### WORK TO DO
Collect every line of the data that contains the word "pointing", matching case exactly.

### DATASET EXCERPTS
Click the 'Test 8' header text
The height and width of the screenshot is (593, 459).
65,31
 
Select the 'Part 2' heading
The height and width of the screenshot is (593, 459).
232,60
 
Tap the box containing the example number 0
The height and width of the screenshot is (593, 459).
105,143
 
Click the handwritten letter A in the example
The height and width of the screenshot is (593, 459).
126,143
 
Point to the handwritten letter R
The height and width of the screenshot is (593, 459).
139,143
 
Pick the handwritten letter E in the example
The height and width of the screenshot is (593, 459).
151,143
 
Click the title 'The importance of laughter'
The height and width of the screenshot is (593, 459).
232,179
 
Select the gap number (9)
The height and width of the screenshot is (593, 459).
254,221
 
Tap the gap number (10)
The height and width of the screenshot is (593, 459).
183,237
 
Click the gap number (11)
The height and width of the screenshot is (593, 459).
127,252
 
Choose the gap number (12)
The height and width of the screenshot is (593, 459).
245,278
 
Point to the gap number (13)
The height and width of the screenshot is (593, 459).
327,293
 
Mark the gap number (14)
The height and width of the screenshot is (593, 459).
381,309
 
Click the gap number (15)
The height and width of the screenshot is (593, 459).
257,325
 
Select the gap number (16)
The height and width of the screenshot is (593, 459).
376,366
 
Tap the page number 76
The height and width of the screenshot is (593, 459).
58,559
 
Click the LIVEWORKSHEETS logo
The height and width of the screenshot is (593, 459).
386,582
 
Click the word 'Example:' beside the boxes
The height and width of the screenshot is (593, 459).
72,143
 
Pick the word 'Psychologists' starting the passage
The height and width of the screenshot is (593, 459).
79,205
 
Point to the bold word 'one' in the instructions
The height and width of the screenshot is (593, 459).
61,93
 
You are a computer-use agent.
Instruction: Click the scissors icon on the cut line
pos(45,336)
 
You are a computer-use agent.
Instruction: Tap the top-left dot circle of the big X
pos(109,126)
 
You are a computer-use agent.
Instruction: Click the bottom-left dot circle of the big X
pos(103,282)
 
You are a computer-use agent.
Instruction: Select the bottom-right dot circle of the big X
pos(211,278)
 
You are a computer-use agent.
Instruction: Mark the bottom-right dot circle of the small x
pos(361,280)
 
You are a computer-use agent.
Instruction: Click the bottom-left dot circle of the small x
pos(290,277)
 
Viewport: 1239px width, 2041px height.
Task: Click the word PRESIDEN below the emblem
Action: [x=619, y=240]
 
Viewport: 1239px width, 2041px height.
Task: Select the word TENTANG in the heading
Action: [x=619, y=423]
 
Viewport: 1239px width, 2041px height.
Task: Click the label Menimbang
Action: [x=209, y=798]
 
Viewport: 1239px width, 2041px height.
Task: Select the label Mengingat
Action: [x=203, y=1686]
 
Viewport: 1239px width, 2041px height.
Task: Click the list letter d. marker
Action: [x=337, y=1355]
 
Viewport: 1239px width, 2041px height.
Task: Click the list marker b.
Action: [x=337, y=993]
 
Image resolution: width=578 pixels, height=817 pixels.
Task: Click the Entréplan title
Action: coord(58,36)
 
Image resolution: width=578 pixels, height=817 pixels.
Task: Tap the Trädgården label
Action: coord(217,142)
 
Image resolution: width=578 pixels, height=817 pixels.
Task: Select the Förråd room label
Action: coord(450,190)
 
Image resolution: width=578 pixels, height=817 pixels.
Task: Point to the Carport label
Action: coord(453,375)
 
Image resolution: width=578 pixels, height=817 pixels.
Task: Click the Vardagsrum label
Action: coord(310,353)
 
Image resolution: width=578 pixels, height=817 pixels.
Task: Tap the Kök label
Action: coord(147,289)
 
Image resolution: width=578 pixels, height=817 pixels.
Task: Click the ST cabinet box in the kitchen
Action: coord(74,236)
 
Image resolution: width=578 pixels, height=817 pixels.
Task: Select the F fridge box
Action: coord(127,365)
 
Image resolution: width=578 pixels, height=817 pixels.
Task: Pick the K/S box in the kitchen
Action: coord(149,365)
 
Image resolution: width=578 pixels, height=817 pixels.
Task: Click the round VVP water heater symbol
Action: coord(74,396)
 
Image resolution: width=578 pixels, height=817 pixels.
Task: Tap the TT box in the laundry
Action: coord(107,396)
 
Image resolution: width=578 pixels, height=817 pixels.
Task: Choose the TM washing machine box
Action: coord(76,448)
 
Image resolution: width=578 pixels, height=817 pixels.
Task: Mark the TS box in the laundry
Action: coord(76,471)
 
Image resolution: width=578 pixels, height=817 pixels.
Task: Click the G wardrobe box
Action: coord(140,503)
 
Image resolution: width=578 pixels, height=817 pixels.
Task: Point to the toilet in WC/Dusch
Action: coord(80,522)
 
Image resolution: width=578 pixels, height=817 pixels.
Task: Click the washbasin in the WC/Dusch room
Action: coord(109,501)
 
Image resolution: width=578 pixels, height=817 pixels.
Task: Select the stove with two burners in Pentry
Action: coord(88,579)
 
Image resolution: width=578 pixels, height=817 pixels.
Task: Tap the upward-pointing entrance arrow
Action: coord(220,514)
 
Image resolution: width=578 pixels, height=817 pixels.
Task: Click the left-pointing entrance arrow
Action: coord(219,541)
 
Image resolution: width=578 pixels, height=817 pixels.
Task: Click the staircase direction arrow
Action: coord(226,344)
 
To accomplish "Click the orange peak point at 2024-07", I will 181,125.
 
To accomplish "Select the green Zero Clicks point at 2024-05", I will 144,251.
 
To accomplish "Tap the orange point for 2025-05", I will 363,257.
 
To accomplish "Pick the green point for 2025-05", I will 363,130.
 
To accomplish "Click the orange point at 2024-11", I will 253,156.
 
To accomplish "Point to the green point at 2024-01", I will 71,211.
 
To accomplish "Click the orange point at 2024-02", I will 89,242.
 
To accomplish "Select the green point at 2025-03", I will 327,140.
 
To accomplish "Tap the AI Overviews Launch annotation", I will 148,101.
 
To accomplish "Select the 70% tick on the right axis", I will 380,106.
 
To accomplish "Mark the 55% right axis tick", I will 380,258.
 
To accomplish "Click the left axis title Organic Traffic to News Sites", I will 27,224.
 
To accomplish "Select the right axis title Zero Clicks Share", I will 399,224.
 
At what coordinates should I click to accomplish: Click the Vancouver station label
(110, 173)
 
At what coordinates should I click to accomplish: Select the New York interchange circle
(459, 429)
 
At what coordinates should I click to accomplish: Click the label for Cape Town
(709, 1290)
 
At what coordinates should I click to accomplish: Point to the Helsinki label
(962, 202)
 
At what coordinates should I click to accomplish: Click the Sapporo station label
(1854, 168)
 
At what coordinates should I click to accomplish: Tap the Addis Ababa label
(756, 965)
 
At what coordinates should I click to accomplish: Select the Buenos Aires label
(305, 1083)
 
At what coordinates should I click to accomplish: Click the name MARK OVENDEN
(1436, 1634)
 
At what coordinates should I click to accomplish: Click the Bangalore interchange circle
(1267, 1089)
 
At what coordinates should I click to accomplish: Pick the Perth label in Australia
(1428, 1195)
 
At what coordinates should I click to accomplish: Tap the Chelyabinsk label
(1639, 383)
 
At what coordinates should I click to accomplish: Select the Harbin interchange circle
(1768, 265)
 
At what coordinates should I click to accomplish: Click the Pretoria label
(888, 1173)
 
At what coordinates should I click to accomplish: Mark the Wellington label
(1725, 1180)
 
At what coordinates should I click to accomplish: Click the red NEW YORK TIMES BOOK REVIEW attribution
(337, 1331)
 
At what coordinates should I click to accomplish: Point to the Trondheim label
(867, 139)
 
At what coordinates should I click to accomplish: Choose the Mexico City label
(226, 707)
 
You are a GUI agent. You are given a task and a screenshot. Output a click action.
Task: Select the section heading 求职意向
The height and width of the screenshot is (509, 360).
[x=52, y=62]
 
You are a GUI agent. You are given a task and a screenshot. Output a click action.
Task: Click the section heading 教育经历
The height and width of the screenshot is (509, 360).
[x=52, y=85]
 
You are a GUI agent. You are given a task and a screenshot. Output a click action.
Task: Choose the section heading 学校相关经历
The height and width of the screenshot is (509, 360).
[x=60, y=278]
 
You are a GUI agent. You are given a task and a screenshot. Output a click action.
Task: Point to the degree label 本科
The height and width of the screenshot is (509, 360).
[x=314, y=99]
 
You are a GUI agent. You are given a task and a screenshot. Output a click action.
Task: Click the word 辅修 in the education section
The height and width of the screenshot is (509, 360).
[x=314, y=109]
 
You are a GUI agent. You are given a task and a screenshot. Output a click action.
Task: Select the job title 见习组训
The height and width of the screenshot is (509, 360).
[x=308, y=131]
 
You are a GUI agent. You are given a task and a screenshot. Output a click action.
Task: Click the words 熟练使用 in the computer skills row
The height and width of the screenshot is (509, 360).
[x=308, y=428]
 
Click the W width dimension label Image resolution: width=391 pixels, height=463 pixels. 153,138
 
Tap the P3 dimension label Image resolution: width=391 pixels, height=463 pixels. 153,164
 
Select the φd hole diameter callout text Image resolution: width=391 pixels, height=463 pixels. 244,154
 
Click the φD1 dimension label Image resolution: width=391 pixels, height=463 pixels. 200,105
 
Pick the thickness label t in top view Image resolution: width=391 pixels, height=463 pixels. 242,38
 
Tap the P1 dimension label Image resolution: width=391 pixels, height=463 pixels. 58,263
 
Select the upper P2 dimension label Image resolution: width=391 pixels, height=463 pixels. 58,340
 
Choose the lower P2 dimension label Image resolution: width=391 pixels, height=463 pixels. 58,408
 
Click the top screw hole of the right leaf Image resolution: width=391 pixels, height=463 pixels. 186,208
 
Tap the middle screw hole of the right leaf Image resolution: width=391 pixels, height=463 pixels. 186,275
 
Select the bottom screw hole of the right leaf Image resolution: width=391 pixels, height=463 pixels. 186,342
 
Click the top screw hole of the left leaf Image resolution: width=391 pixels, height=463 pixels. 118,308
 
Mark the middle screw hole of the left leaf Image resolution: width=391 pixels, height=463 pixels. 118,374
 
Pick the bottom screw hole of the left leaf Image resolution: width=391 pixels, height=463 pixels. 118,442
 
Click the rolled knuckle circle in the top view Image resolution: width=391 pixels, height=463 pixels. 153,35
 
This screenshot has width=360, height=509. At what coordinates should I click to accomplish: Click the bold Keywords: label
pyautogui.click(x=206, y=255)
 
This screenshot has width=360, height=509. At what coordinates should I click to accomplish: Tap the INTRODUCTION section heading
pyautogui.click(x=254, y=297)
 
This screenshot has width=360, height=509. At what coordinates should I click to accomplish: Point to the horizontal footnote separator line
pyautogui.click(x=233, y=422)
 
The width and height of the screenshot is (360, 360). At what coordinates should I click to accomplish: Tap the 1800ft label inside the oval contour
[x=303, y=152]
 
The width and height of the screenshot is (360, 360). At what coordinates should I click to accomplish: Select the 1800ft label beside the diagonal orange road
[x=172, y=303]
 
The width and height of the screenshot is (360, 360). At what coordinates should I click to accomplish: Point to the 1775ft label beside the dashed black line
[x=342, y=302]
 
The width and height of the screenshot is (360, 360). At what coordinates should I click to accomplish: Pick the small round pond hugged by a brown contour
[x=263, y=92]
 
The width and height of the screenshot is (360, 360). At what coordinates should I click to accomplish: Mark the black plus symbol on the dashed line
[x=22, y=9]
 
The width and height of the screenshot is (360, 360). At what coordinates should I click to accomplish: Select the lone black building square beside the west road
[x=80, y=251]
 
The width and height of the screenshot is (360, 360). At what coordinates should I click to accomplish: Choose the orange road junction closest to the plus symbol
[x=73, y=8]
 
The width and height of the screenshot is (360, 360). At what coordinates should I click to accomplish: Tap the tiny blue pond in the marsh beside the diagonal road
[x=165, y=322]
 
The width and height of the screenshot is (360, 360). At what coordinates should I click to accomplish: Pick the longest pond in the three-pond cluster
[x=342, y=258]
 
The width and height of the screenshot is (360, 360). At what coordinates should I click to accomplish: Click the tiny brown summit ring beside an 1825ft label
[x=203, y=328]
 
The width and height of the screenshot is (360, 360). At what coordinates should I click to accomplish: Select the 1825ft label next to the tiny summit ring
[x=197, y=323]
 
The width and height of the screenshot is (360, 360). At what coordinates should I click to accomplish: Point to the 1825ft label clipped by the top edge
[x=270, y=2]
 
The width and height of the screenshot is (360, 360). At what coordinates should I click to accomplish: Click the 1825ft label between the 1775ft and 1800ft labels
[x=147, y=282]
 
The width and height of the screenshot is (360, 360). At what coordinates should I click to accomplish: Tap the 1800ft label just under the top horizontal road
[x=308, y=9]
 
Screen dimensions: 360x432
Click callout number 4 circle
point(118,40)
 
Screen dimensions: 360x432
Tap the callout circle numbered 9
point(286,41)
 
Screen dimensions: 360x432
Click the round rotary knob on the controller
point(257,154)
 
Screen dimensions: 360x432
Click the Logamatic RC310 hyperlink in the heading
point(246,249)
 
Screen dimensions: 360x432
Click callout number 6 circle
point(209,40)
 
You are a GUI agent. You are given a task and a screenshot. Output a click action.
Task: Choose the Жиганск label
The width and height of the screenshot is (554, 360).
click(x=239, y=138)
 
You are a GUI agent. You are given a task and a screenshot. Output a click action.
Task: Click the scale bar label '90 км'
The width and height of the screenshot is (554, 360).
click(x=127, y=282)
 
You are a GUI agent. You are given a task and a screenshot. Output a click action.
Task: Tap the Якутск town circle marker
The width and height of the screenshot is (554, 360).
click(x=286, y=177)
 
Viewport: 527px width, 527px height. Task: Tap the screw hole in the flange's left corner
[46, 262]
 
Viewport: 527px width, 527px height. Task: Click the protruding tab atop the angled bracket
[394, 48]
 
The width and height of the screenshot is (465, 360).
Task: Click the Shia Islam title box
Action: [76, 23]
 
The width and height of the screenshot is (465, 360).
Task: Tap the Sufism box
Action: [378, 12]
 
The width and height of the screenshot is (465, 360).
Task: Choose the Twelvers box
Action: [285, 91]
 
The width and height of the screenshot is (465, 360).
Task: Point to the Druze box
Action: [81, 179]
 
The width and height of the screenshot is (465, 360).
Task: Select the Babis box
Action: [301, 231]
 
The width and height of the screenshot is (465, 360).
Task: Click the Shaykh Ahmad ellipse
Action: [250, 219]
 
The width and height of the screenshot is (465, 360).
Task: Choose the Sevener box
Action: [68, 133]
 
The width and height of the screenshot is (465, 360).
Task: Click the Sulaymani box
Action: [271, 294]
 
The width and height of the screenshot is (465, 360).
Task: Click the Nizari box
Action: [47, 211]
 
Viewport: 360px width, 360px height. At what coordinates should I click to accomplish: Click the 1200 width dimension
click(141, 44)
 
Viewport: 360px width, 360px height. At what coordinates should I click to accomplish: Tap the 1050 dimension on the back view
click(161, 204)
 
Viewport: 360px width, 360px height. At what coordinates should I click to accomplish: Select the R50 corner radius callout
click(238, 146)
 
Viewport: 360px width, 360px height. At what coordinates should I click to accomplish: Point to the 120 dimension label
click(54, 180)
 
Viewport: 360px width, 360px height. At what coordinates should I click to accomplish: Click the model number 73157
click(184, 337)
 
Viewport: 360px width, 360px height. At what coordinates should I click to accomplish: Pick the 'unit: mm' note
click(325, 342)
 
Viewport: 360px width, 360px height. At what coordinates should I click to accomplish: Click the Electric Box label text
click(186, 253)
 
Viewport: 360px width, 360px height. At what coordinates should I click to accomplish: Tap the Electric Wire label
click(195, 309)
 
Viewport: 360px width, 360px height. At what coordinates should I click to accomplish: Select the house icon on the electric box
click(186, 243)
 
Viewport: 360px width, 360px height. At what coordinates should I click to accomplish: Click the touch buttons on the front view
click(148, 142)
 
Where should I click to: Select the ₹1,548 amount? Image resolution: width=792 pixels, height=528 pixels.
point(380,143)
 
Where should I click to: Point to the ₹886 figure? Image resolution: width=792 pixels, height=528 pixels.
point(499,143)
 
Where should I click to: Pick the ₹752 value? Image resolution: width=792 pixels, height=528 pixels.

### TASK RESPONSE
Task: Tap the upward-pointing entrance arrow
Task: Click the left-pointing entrance arrow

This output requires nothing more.